Abstract 2583
Background
Multimodality treatment offers promising results in patients with histopathological proven pelvic lymph node metastatic (pN1) prostate cancer. Improved cause-specific survival rates are reported when treating the primary tumor combined with whole pelvic radiotherapy and androgen deprivation therapy (ADT) compared to ADT alone. However, in case of tumoral invasion of > 1 pelvic lymph node, approximately 40% of the patients relapse biochemically and clinically. This clinical relapse is located in the para-aortic lymph nodes (M1a disease) in up to 77% of relapsed cases. We hypothesize that adding elective para-aortic radiation will reduce the development of both retroperitoneal nodal (M1a) and distant metastasis (M1b/M1c), postpone the need for palliative ADT and prolong the time to castration-refractory disease.
Trial design
This is a multicenter, non-randomized phase 2 trial (NCT03079323) conducted in 5 sites in Belgium. Men are eligible for the study when (1) age >18 years, (2) histological proven adenocarcinoma of the prostate at biopsy (cT1-4) and referred for primary high-dose radiotherapy or after radical prostatectomy (pT2-4), and (3) presence of pN1 disease after extended pelvic lymph node dissection. If pN1 disease is present, patients are eligible if one of the following criteria is fulfilled: ≥ 2 positive lymph nodes, a ratio positive / removed lymph nodes > 7% or presence of extracapsular metastatic extension at the level of any lymph node. Patients will receive radiotherapy on the prostate (bed), pelvic lymph nodes and the para-aortic lymph nodes combined with 24 months of ADT. We aim to include 137 patients to detect an improvement in clinical relapse free survival (cRFS) by 15% at 5 years (power of 80%).
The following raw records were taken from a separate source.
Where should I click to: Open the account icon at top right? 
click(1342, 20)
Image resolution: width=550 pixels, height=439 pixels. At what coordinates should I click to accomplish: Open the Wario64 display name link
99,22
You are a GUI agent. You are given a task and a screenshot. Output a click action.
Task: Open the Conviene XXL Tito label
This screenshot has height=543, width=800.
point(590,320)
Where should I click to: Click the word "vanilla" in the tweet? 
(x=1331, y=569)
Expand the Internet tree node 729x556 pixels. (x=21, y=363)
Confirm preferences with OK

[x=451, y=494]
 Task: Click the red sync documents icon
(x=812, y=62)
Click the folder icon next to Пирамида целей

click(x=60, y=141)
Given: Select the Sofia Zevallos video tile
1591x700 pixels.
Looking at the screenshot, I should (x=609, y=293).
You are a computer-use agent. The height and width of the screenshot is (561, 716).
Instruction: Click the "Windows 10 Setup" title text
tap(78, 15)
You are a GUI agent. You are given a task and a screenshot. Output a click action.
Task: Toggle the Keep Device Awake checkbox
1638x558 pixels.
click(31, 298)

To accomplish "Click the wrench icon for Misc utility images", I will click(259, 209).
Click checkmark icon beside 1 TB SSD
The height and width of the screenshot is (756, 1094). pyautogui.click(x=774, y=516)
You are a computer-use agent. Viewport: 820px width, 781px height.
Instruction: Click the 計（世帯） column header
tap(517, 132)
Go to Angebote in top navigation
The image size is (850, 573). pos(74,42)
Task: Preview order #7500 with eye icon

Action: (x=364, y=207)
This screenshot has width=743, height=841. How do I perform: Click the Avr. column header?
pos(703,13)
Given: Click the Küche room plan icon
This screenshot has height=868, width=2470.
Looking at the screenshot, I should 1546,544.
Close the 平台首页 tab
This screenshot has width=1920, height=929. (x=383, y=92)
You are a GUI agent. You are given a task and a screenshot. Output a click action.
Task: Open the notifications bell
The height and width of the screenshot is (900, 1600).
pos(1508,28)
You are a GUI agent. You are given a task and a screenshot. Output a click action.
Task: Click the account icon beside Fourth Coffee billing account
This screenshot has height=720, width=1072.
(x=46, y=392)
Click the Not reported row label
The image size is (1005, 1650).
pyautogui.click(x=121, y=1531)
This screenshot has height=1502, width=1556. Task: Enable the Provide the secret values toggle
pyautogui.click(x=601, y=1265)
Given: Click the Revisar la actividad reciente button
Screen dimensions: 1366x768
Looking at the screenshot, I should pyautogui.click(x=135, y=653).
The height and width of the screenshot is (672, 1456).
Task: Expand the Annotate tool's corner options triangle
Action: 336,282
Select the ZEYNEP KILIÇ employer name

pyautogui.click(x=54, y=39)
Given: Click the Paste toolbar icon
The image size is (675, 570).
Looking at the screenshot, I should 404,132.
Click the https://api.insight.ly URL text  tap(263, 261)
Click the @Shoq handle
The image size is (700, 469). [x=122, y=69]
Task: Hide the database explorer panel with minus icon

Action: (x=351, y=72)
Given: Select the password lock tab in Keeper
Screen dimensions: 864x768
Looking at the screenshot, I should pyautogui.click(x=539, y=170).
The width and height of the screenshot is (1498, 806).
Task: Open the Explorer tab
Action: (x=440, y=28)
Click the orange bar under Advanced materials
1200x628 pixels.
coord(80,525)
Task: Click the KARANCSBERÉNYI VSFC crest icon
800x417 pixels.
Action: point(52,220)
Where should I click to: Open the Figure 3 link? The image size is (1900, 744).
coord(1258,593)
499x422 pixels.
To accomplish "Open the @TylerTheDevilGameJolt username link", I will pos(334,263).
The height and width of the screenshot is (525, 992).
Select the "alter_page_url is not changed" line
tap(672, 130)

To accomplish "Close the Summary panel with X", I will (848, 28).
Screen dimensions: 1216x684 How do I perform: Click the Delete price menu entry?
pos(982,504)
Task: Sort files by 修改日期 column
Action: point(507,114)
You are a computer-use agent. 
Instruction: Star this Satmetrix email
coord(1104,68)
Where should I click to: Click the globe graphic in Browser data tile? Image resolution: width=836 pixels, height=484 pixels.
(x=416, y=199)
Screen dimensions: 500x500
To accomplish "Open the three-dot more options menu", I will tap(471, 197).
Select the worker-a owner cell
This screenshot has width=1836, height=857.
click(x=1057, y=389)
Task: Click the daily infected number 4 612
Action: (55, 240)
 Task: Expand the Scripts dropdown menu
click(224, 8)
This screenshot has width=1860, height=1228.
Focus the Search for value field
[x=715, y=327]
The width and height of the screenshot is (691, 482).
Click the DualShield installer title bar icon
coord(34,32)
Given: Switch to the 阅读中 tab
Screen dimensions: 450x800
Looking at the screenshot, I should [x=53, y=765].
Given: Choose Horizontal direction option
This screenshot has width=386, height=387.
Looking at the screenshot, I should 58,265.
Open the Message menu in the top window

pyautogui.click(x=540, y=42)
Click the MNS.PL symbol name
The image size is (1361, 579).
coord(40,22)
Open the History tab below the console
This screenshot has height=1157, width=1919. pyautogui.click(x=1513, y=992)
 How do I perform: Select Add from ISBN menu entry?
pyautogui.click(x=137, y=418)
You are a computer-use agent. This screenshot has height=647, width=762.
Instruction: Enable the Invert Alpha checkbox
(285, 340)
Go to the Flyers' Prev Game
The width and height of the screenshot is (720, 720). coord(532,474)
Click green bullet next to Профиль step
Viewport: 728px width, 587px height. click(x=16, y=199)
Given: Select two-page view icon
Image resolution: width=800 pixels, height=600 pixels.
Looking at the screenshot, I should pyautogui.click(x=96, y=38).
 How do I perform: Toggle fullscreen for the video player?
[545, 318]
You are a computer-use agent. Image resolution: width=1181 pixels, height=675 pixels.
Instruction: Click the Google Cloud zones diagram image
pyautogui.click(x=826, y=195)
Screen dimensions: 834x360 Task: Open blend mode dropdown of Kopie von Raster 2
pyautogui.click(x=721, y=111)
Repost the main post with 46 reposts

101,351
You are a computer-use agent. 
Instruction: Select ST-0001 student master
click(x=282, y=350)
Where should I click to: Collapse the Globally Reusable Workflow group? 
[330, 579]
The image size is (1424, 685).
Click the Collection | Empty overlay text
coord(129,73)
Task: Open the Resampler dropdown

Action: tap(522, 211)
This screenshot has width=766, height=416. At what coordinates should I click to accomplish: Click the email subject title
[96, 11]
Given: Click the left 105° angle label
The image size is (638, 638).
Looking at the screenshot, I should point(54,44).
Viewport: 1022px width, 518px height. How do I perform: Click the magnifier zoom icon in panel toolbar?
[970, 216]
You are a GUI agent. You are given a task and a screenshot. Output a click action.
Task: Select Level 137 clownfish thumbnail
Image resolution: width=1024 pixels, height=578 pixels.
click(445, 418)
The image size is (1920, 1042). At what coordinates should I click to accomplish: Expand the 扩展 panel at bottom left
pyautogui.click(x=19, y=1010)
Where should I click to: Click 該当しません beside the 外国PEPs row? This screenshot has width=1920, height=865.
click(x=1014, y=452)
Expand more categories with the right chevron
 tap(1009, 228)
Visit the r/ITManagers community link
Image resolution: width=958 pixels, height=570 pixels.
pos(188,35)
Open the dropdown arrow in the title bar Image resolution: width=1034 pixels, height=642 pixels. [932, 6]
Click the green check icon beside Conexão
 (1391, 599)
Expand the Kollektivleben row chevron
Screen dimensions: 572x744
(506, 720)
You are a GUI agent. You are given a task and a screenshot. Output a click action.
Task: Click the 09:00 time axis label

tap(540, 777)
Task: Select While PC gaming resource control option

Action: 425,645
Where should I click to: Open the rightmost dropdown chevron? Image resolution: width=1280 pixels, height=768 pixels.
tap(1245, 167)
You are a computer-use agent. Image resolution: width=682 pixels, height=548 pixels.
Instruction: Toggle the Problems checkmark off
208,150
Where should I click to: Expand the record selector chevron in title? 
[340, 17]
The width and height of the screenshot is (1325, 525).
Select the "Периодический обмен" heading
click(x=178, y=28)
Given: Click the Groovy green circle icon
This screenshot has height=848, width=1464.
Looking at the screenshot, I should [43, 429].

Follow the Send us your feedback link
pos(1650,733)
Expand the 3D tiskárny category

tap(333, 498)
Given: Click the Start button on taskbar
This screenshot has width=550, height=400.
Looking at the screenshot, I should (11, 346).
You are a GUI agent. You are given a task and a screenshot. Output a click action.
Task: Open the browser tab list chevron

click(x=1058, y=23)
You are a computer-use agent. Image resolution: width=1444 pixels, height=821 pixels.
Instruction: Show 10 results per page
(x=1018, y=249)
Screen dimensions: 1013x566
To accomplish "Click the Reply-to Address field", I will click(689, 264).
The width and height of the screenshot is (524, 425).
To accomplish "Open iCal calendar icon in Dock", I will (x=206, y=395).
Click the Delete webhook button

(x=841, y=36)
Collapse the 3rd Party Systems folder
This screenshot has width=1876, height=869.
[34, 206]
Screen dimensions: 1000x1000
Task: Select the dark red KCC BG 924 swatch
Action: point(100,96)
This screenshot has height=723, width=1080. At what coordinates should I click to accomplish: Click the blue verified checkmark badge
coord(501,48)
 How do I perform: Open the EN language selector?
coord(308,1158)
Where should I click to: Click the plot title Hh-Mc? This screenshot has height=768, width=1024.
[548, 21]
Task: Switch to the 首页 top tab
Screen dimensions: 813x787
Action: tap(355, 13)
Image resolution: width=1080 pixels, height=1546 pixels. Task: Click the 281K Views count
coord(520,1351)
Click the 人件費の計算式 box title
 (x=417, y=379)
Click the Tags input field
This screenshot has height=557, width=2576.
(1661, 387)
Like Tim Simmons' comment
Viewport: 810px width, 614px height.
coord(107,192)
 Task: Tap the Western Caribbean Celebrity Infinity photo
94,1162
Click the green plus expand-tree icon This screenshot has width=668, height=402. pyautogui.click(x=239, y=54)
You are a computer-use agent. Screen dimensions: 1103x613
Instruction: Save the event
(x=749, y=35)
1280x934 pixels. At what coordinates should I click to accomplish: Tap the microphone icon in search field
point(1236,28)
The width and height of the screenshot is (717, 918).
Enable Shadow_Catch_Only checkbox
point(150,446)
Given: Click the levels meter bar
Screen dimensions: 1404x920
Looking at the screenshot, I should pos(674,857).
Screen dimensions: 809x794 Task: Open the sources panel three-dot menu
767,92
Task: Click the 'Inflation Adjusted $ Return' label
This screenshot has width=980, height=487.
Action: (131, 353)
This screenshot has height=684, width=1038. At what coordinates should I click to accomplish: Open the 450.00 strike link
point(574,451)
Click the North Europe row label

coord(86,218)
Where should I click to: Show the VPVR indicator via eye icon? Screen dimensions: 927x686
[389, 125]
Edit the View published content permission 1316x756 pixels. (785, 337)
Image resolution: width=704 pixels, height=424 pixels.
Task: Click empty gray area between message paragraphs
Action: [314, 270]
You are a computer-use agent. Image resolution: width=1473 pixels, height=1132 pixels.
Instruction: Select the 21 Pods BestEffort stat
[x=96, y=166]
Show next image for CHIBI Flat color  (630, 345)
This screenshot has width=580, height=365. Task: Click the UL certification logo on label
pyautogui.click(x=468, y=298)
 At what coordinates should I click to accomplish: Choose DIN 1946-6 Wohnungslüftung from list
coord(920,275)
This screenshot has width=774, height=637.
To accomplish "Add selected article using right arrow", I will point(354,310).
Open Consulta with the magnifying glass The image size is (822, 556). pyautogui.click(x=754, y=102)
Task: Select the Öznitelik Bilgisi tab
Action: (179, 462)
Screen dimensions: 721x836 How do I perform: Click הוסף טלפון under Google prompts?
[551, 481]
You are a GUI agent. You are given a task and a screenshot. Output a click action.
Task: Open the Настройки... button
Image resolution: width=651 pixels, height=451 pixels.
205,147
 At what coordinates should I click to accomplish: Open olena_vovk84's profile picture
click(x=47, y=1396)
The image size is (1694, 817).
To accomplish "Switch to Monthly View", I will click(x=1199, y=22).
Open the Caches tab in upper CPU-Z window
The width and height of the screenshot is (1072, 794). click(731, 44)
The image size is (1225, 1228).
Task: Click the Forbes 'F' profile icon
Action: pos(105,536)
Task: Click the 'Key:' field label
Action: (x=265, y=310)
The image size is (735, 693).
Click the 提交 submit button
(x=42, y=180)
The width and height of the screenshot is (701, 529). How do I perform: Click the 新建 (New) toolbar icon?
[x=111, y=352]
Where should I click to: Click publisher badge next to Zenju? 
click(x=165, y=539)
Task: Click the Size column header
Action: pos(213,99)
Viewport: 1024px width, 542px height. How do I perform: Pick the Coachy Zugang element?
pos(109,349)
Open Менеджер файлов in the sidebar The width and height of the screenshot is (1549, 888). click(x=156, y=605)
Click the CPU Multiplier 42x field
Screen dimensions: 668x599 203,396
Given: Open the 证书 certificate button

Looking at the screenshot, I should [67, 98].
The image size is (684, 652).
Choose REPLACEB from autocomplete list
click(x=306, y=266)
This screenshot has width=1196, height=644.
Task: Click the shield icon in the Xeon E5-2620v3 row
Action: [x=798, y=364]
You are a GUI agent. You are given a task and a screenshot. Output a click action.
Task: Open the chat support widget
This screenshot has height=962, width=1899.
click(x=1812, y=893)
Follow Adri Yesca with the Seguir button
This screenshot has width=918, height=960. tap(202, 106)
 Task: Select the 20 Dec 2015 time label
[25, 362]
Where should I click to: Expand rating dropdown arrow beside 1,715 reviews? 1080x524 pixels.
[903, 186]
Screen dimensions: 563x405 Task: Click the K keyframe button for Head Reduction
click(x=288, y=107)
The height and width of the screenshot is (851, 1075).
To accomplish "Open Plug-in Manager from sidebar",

The primary endpoint is 5 year-clinical relapse-free survival (cRFS) defined as the absence of any clinical relapse that would be visible at top of the line imaging. Secondary endpoints are Quality of life (QoL), treatment-related acute and late toxicity, time to palliative ADT, time to castration refractory prostate cancer (CRPC), cause-specific survival (CSS) and in field pelvic and para-aortic disease control. Recruitment is ongoing, with the first patient included in the trial on 06/02/2017.
Clinical trial identification
NCT03079323.
Legal entity responsible for the study
University Hospitals Leuven, Belgium.
Funding
“Kom op tegen kanker (Stand up to Cancer), the Flemish Cancer Society”. (ref. 0010048).
Editorial Acknowledgement
Disclosure
All authors have declared no conflicts of interest.